March 23, 2011 by Douglas A. McIntyre

The Bureau of the Census said Detroit lost 26% of its population over the last decade. That brought the number of people within its borders to 713,777. The New York Times pointed out that Detroit’s population has not been that low since 1910. There is no solution to Detroit’s problem. Government officials and the city of Detroit would like to think that all man-made problems can be solved by people. That is not true in Detroit’s case and has not been for some time. The city’s wastelands will never go away, and may increase in size over time.

Three years ago when it was clear how quickly the city was dying, the national media sent reporters to Detroit. Time magazine even set up a house in one of the worst parts of the Motor City to chronicle its demise. The editors of the publications who took up residence may have hoped that their articles would draw enough attention so that the national government would give Detroit a hand. That did not work, if it was their plan.

No one has to wonder what happened to Detroit. The migration of workers, mostly from the South, who came to Detroit to find factory work in the 20th Century filled the area with blue collars workers. The auto industry began its decline thirty years ago, mostly because of strong competition and poor workmanship. There was no work eventually for hundreds of thousands of people in southeast Michigan. Unemployment reached 25% in some cities. Home values came down by 70% or more over the last twenty years. Home equity disappeared. Many residents became destitute. There is no exact count of where all of these people went, but they left the industrial Midwest.

There are large areas of Detroit which are completely unoccupied. The mayor and urban experts suggest that the homes in these areas be destroyed. The neighborhoods could be planted with grass. Detroit would have the largest park system of any city in the world. It just would not have the money to maintain it.

Detroit has nearly no tax base compared with what it was just twenty years ago. It social services are in a shambles. That means that it has no chance to rebuild infrastructure and no enticements to bring new businesses back to town. The region is so blighted that even the most generous tax rebates or credits will not get firms to relocate in Detroit.

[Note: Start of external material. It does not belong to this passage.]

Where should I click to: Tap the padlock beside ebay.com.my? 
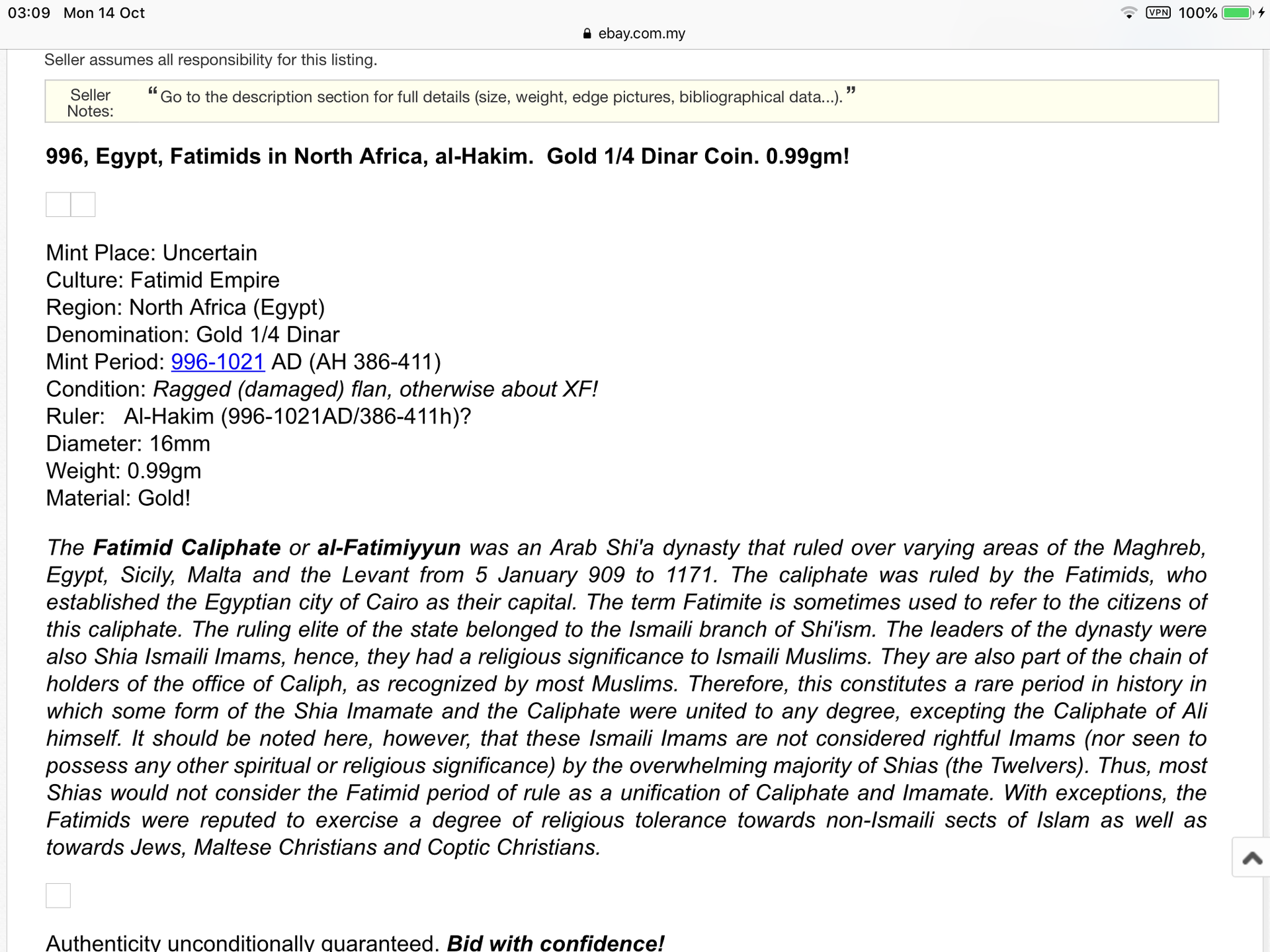pyautogui.click(x=587, y=34)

There is no reason for the municipal neighbors that have common borders with Detroit to want to take portions of the city Most of these cities and townships have financial and population problems of their own. Detroit is not alone in its struggle. It is just at the center of a region which may recover somewhat even if Detroit cannot.

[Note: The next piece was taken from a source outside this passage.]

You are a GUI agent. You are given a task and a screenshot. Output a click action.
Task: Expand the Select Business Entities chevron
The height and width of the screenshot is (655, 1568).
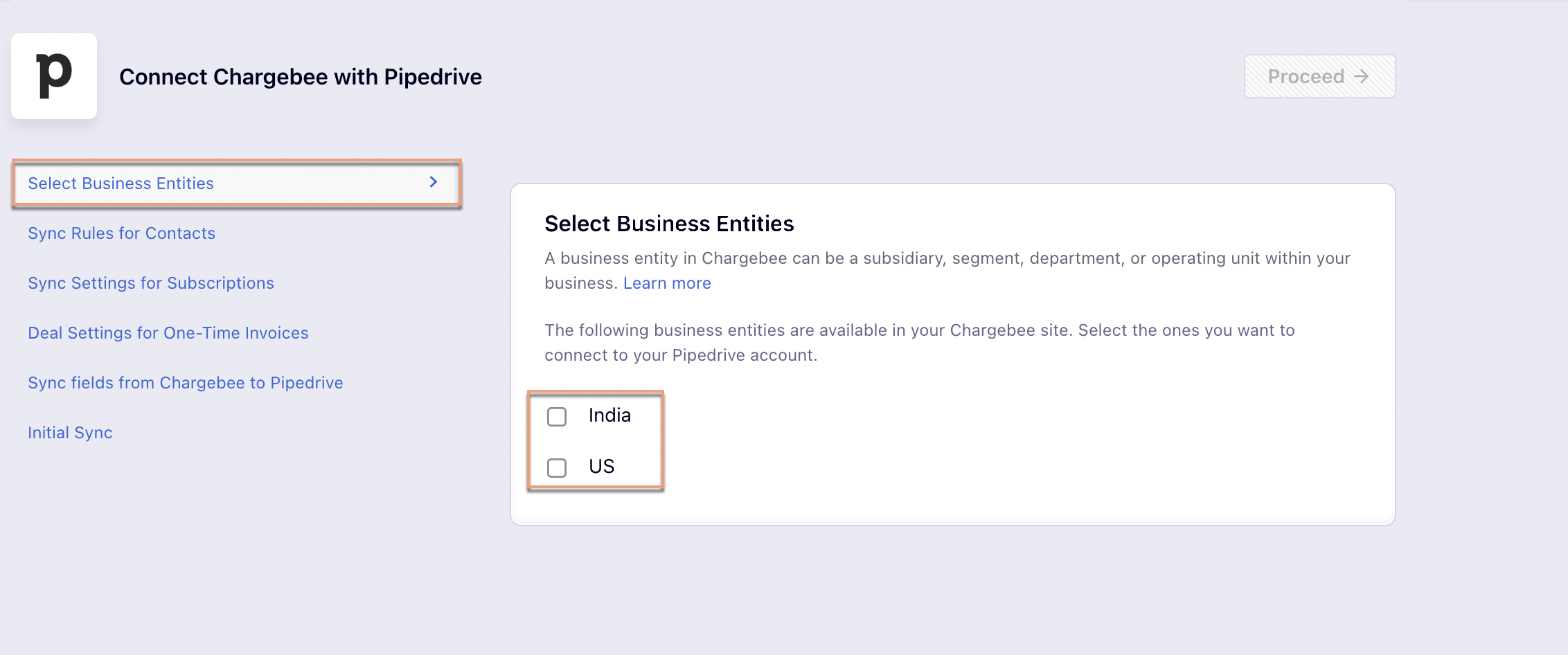pos(434,182)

America has never faced the prospect that a large city has disappeared. New Orleans may have been flattened by a natural disaster but the federal government was willing to bear some of the financial load to rebuilt it. The destruction of New Orleans happened in a flash. The scope of the damage could be measured which made it easier for taxpayers to understand the problem and try to solve it.

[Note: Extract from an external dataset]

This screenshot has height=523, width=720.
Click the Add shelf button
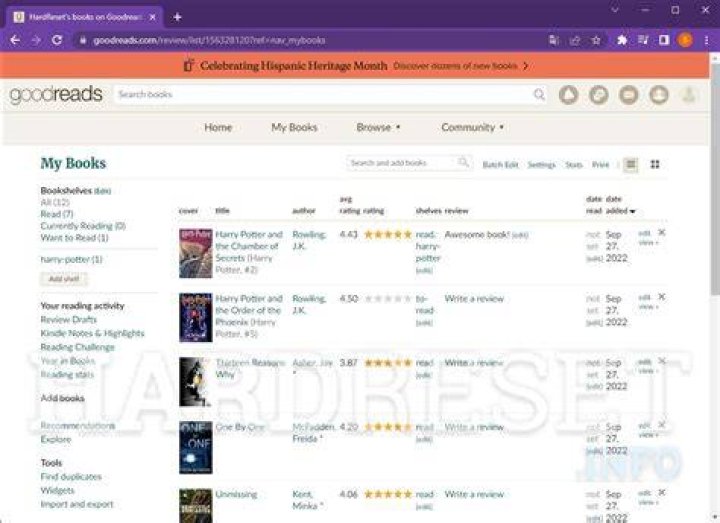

The federal government is too poor to help Detroit. It would cost tens of billions of dollars to aid the city, even if the money in the Treasury was available. That brings the discussion around to the issue of what tens of billions of dollars would buy Detroit. The people who are gone will not be back. There is no way to rebuild an American auto industry that will add hundreds of thousands of jobs, so Detroit presents America with that rare problem which has no solutions.